13. Wałbrzyskie Fanaberie Teatralne „Straszny Teatr”
Doktor nauk humanistycznych, krytyk teatralny, członek redakcji portalu „Teatralny.pl”. Pisze dla „Teatru”, kwartalnika „nietak!t”, internetowego czasopisma „Performer” i „Dialogu”. Współautor e-booka Offologia dla opornych. Współorganizuje Festiwal Niezależnej Kultury Białoruskiej we Wrocławiu.
A A A
Wij. Ukraiński horror, reż. Łukasz Kos,
Teatr Zagłębia w Sosnowcu, fot. Maciej Stobierski  

Czy teatr potrafi jeszcze wzbudzać w nas autentyczną grozę? Nie, nie mówię o cenach biletów, lecz o lęku i przerażeniu, które zmuszają do tego, by nerwowo, aż do odrętwienia kończyn, ściskać podłokietniki fotela. Czy jest we współczesnym teatrze miejsce na taki gatunek jak horror? Dlaczego w ogóle warto chodzić na przedstawienia, które konfrontują nas z własnymi lękami? Wszystkie te pytania, niczym potwory ukryte w szafie, czekały na nas podczas tegorocznych Wałbrzyskich Fanaberii, które poświęcone były właśnie strachowi.

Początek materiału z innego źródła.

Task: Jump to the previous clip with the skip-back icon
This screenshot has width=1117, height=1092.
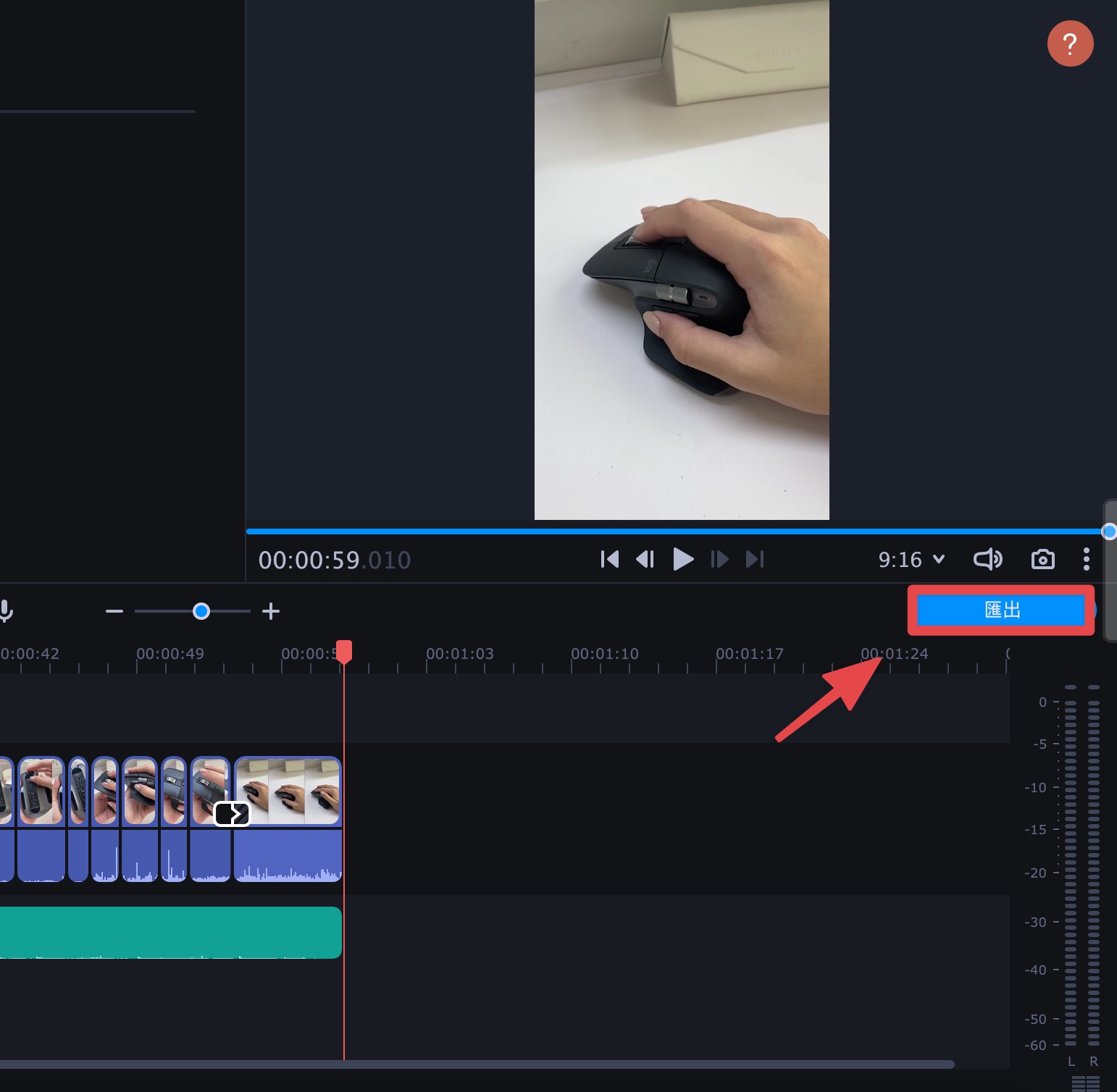Action: coord(610,559)
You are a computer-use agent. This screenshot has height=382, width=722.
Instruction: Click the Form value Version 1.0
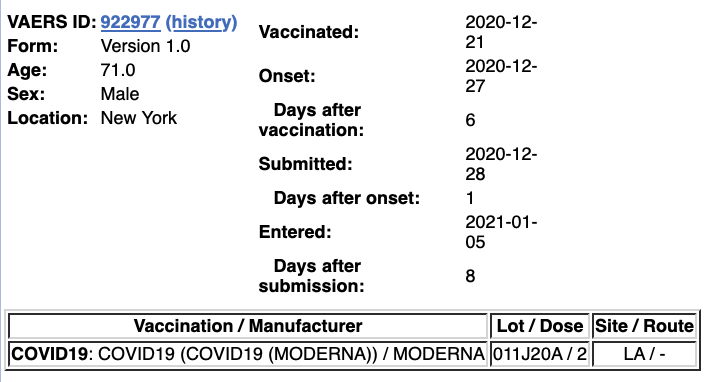pyautogui.click(x=146, y=46)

Cyfra trzynaście, która wyprzedzała w tym roku nazwę festiwalu, świetnie się w ten cały pomysł wpisała. Pogoda też dopisała – deszcz smagał, a wczesny listopadowy zmrok zaganiał wszystkich do przytulnego foyer. Lecz nie samą numerologią i specyfiką klimatyczną żyła wałbrzyska impreza. Oprócz odpowiedniego doboru spektakli, tematyczną atmosferę wspierać miały liczne „gratisy” w postaci różnorakich wydarzeń towarzyszących. Niepełna ich lista wyglądała następująco: zbiorowy performans Zombie Walk (mały prezent dla wszystkich miłośników The Walking Dead), tak popularne w ostatnich latach nocne zwiedzanie czegokolwiek (w tym wypadku budynku teatru), projekcja najgorszego horroru świata oraz Straszne Disco.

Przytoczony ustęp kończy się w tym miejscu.